Although Alexander was treated with doses of sulfa drugs, the infection
worsened and resulted in smoldering abscesses in the eye, lungs and shoulder.
Florey and Chain heard about the horrible case at high table one evening and,
immediately, asked the Radcliffe physicians if they could try their ”purified”
penicillin. No one
knew the dosages and the length of treatment required to eliminate various
bacterial infections; these parameters were being worked out by just such
trials—primitive by today’s standards. After five days of injections , the policeman began to
recover, but the penicillin supply had almost run out, and even retrieving
penicillin from the man’s own urine (a commonly used procedure in the early
clinical trials) failed to save him and died. Florey vowed that from then on he
would always have enough penicillin to complete a treatment.
Using Heatley’s homemade contraptions, six patients treated
during spring of 1941 at Oxford’s Radcliffe Infirmary used a total of 2 million
units of the drug, with only one fatality (the policeman). Remarkably, the
Oxford team's entire research effort to this point took just 18 months and was
based on a mere 4 million units of Heatley's handmade penicillin, an amount
that today represents a daily dose for a single person.
---
[Work request]
Please copy the penicillin passage above word for word, from "Using Heatley’s homemade" to "a single person.".

[Provided information]
---
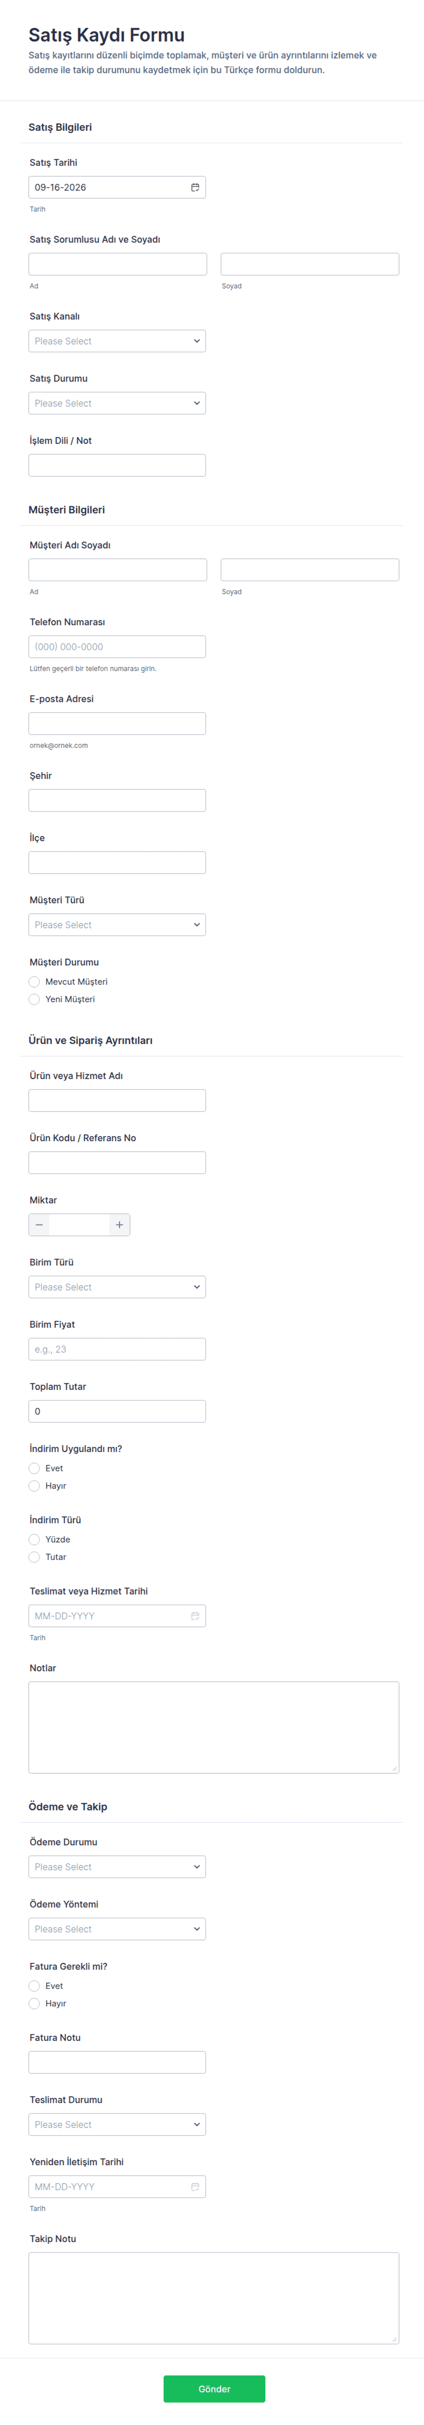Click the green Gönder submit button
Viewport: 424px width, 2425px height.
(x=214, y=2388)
---
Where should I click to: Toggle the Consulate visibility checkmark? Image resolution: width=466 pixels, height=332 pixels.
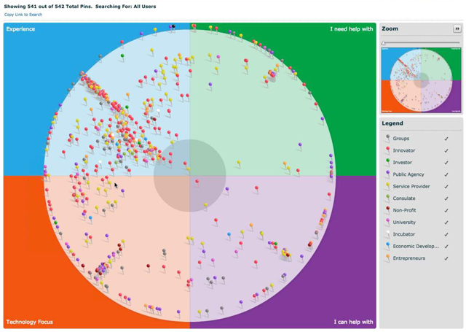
---
[Result below]
Using Heatley’s homemade contraptions, six patients treated
during spring of 1941 at Oxford’s Radcliffe Infirmary used a total of 2 million
units of the drug, with only one fatality (the policeman). Remarkably, the
Oxford team's entire research effort to this point took just 18 months and was
based on a mere 4 million units of Heatley's handmade penicillin, an amount
that today represents a daily dose for a single person.